8. Question everything. Take nothing for granted. Don't believe anything because it sounds wise and pious and because someone said it. See for yourself. That doesn’t mean that you should be cynical or irreverent. It means that you should be empirical. Subject all statements to the actual test of your experience and let the results be your guide to truth. Insight in meditation evolves out of an inner longing to wake up to what's real and to gain liberating insight to the true structure of existence. The entire practice hinges on this desire to be awake to the truth.

9. View all problems as challenges. Look on negatives that arise as opportunities to learn and to grow. Don't run from them, condemn yourself or bear your burden in saintly silence. You have a problem? Great. More grist for the mill. Rejoice, dive in and investigate.

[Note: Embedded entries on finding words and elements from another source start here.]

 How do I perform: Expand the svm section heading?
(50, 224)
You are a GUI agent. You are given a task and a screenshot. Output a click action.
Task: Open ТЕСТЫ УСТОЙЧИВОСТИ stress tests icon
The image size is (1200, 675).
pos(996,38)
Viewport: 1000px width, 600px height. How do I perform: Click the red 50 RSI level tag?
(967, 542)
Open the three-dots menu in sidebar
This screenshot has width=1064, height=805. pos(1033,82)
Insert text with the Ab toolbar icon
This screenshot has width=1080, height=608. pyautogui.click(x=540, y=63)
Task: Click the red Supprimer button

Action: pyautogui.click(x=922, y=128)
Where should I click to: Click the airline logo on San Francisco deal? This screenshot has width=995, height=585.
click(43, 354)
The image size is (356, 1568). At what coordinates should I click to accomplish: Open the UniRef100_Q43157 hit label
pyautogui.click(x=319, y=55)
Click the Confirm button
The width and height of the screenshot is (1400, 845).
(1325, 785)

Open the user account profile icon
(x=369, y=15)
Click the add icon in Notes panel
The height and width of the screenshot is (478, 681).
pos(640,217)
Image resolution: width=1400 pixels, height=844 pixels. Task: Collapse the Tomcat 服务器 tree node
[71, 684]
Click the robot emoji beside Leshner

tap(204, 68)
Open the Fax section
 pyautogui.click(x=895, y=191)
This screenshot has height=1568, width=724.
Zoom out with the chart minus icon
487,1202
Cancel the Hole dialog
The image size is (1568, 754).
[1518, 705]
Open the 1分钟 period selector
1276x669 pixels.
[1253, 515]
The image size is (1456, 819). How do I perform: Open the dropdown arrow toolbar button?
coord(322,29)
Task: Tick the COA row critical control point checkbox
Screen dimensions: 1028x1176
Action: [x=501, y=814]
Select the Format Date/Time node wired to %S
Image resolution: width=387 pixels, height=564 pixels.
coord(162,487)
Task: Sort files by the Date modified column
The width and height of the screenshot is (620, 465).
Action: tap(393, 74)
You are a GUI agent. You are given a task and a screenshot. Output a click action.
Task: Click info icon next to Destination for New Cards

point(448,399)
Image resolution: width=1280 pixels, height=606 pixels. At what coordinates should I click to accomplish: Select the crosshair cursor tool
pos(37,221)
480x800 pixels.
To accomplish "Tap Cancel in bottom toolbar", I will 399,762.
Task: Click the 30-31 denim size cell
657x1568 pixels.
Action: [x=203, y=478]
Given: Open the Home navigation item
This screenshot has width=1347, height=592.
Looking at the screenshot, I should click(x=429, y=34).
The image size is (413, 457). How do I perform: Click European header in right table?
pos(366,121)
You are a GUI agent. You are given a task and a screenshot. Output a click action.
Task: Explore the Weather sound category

10. You don't need to figure everything out. In mediation, the mind is purified naturally by mindfulness, by wordless attention. Habitual deliberation isn't necessary to eliminate those things that are holding you back. All that's necessary is a clear, non-conceptual perception of what they are and how they work. That alone is sufficient to dissolve them. Concepts and reasoning just get in the way. Don't think. See.

11. Don't dwell on contrasts. Certainly, differences exist between people, but dwelling on then is a dangerous process and can lead directly to egotism. Ordinary human thinking is full of greed, jealousy and pride. A man seeing another man on the street may immediately think, "He's better looking than I am." The instant result is envy or shame. A woman seeing another woman may think, "I'm prettier than she is." The instant result is pride. This sort of comparison is a mental habit that leads directly to ill-feeling of one kind or another - greed, envy, pride, jealousy, hatred. It's an unskillful mental state, but we do it all the time. We compare our looks with others, our success, our accomplishments, our wealth, our possessions, or our I.Q. and all these lead to the same place - alienation, barriers between people, and bad feeling.